19
FUERA DE LA SARTÉN
Simón lloró mucho en su viaje hasta el planeta siguiente. «Anubis» gemía. Era un fiel espejo de los sentimientos de su amo. Por otro lado, «Atenea» era tan feliz como puede llegar a serlo una lechuza. Estaba contenta de haberse librado de Chworktap. La ponía nerviosa, y ella a su vez ponía nerviosa a «Atenea», y esto aumentaba los nervios de Chworktap. Su relación era lo que los hombres de ciencia podrían llamar «aporte negativo». Era también la relación entre Simón y Chworktap, pero ellos preferían denominarla amor en ruinas.
Simón nunca olvidó a Chworktap. A menudo pensaba en ella, y cuanto más tiempo pasaba, mejores eran sus recuerdos. Era fácil amarla siempre que no estuvieran ambos en una pequeña habitación, veintitrés horas por día.

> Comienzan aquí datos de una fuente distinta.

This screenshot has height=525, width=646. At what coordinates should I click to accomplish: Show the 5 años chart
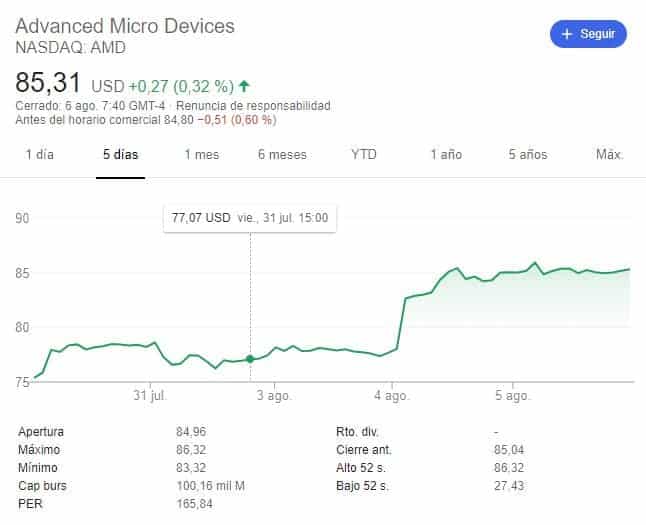pyautogui.click(x=527, y=155)
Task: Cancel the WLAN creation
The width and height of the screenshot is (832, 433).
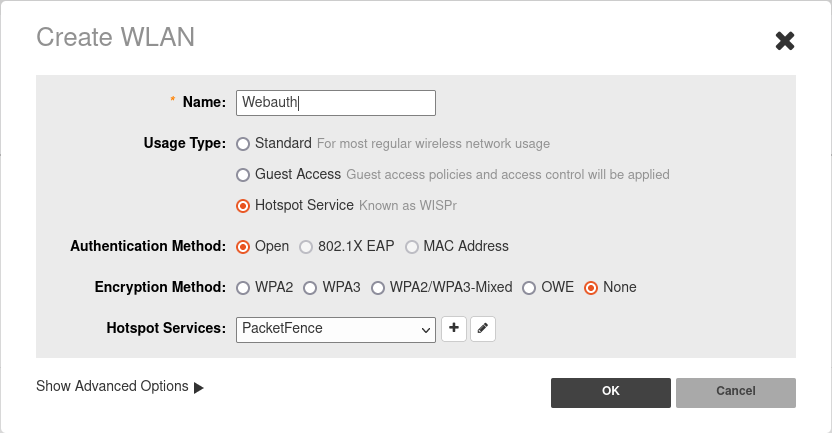Action: [x=735, y=392]
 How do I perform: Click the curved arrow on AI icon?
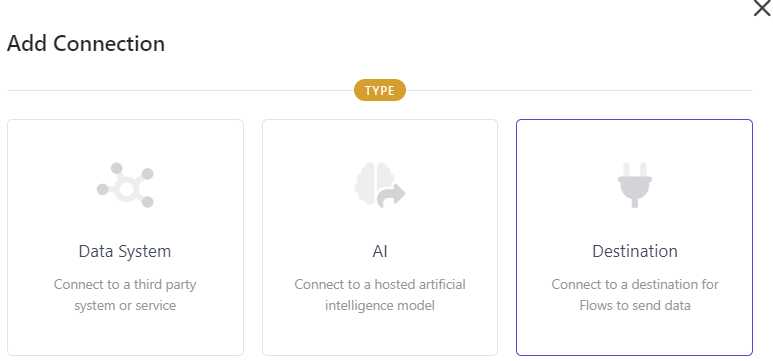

Entretanto, Simón vagó de un mundo a otro mientras la leyenda del Vagabundo del Espacio crecía. A menudo la leyenda le precedía, y cuando llegaba a cierto planeta se descubría dueño de una celebridad instantánea. No le importaba. Significaba ser agasajado e invitado a unos tragos y elogiado sin discriminación por su forma de tocar el banjo. Asimismo, hembras de varias especies —algunas de ellas con seis piernas o con tentáculos— estaban ansiosas de llevarlo a la cama.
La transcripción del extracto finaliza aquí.